---------- Data supplied

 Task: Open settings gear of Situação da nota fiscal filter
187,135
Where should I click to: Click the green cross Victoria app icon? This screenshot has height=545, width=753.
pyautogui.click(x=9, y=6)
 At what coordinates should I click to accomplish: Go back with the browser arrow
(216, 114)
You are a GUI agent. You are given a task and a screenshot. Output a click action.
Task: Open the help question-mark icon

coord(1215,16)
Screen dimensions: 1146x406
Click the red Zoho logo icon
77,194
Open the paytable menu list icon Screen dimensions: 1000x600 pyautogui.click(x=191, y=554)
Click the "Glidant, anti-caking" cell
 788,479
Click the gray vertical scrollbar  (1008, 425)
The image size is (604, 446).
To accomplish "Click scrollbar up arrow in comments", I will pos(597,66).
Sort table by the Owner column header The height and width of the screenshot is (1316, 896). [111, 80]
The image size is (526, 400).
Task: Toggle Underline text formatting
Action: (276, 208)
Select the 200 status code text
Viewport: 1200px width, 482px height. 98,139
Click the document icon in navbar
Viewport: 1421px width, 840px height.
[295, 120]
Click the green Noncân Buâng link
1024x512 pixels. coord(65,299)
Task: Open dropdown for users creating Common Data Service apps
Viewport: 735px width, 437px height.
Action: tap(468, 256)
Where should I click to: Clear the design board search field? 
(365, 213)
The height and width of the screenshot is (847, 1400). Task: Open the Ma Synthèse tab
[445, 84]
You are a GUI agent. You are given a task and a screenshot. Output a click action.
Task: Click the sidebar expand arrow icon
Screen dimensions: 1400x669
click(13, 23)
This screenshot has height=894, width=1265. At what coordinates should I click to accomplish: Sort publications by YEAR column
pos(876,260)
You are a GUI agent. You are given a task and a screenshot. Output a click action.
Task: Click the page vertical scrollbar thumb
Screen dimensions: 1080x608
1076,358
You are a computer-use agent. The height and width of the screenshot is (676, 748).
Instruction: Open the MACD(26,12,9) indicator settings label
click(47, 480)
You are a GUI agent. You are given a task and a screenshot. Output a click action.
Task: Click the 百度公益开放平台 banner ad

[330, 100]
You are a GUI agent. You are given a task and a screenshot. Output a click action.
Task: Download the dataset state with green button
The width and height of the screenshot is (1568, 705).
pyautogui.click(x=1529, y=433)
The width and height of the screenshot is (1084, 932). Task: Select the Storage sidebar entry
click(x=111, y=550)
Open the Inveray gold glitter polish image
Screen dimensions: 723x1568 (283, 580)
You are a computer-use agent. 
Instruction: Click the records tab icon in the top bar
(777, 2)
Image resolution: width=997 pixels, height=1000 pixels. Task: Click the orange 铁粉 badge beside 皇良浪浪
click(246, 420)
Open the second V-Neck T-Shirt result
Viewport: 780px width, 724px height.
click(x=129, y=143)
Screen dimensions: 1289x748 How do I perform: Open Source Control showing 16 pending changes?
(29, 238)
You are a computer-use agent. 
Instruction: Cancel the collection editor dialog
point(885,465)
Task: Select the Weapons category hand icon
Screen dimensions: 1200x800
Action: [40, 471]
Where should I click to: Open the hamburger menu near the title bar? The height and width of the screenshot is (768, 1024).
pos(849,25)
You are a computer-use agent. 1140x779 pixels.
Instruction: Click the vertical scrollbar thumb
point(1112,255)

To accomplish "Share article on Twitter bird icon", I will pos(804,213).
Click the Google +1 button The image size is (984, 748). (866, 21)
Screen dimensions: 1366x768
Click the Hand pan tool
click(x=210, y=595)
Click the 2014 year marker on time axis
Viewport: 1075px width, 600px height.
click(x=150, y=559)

--------------------

__Task details__:
In the listing above, find the line with "At what coordinates should I click to accomplish: Go" and the line with "Task: Download the", then print exactly those two lines and every line between them, and nothing more.

__Expected answer__:
 At what coordinates should I click to accomplish: Go back with the browser arrow
(216, 114)
You are a GUI agent. You are given a task and a screenshot. Output a click action.
Task: Open the help question-mark icon

coord(1215,16)
Screen dimensions: 1146x406
Click the red Zoho logo icon
77,194
Open the paytable menu list icon Screen dimensions: 1000x600 pyautogui.click(x=191, y=554)
Click the "Glidant, anti-caking" cell
 788,479
Click the gray vertical scrollbar  (1008, 425)
The image size is (604, 446).
To accomplish "Click scrollbar up arrow in comments", I will pos(597,66).
Sort table by the Owner column header The height and width of the screenshot is (1316, 896). [111, 80]
The image size is (526, 400).
Task: Toggle Underline text formatting
Action: (276, 208)
Select the 200 status code text
Viewport: 1200px width, 482px height. 98,139
Click the document icon in navbar
Viewport: 1421px width, 840px height.
[295, 120]
Click the green Noncân Buâng link
1024x512 pixels. coord(65,299)
Task: Open dropdown for users creating Common Data Service apps
Viewport: 735px width, 437px height.
Action: tap(468, 256)
Where should I click to: Clear the design board search field? 
(365, 213)
The height and width of the screenshot is (847, 1400). Task: Open the Ma Synthèse tab
[445, 84]
You are a GUI agent. You are given a task and a screenshot. Output a click action.
Task: Click the sidebar expand arrow icon
Screen dimensions: 1400x669
click(13, 23)
This screenshot has height=894, width=1265. At what coordinates should I click to accomplish: Sort publications by YEAR column
pos(876,260)
You are a GUI agent. You are given a task and a screenshot. Output a click action.
Task: Click the page vertical scrollbar thumb
Screen dimensions: 1080x608
1076,358
You are a computer-use agent. The height and width of the screenshot is (676, 748).
Instruction: Open the MACD(26,12,9) indicator settings label
click(47, 480)
You are a GUI agent. You are given a task and a screenshot. Output a click action.
Task: Click the 百度公益开放平台 banner ad

[330, 100]
You are a GUI agent. You are given a task and a screenshot. Output a click action.
Task: Download the dataset state with green button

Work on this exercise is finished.